Bulbs Need Time In The Dark
Any early blooming bulbs will work, such as daffodils, crocus and snowdrops. You can find these bulbs at many places. Just as an example,click here for Daffodils from Breck’s, plus many other gorgeous flowering bulbs. It will take about 12 weeks to force these early bloomers. It takes more time for bulbs like tulips, generally about 16 weeks. The longer the bulbs are in cold storage, the taller the flowers will be.
If the bulbs are in storage for a shorter period of time, that results in smaller plants and sometimes flowers that start to grown then die.
Providing Light.
When it’s close time for the bulbs to start blooming, begin checking the pots occasionally. When there are shoots 2 to 3 inches above the soil and fine white roots emerging from the drainage holes, it’s time to bring the pots out of cold storage.

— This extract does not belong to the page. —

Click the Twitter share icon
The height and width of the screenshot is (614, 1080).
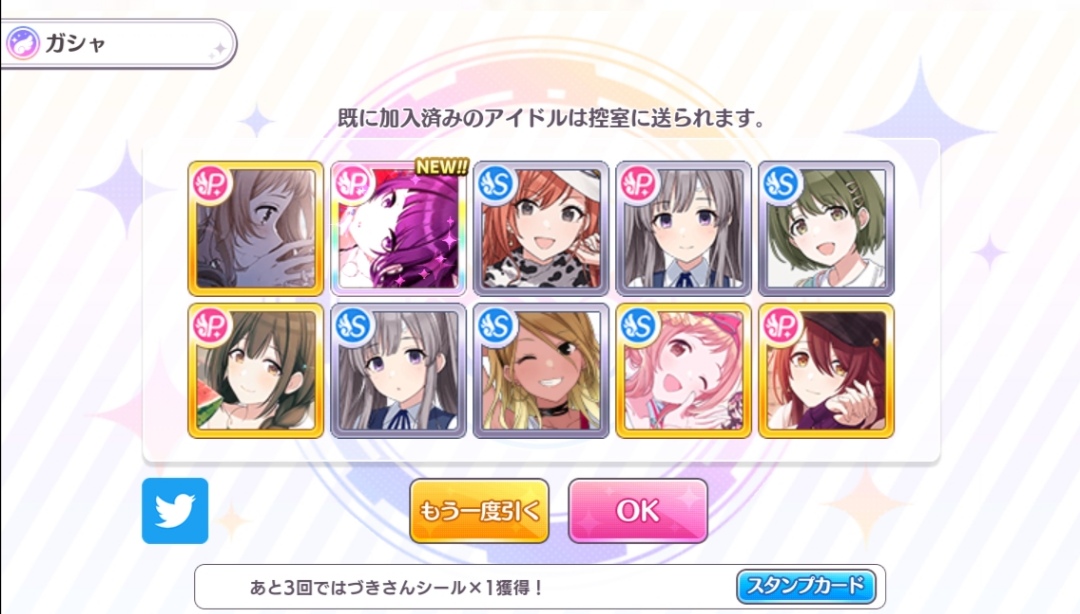(x=175, y=511)
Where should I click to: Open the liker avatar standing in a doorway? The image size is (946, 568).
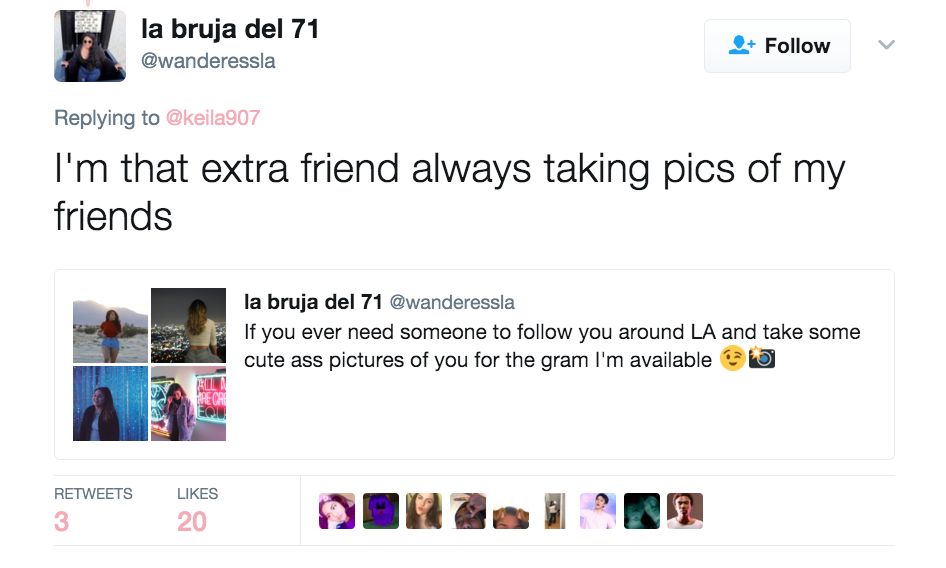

At this stage of development all bulbs should be placed in indirect lighting for a while before moving them to direct sunlight. Be sure the soil doesn’t dry out.
A gradual transition works best, so move the bulbs first into a location that is still fairly cool if possible, a fairly cool location if possible, such as an unheated entryway or closed off back bedroom, where the temperatures are in the ’50s. Then move them on into the heated areas of the house and into more direct sunlight.
Economize – Reuse Those Bulbs.
To reuse the bulbs, after blooms die, cut the flower stems off. Give the foliage plenty of sunlight to allow continued growth. This gathers nutrients for the bulb to bloom next year.
Don’t pull the leaves off after the foliage withers. Leave the leaves on the bulbs and store them in their pots in a cool, dry place until they can be planted outside. Bulbs that are forced to bloom inside are weakened, so don’t try to do it a second year in a row. Any bloom from a second go round would be small.
Outside planting of the bulbs will allow them to return to their natural seasonal schedule. After a year or two to adapt, they will start making beautiful displays of flowers outside.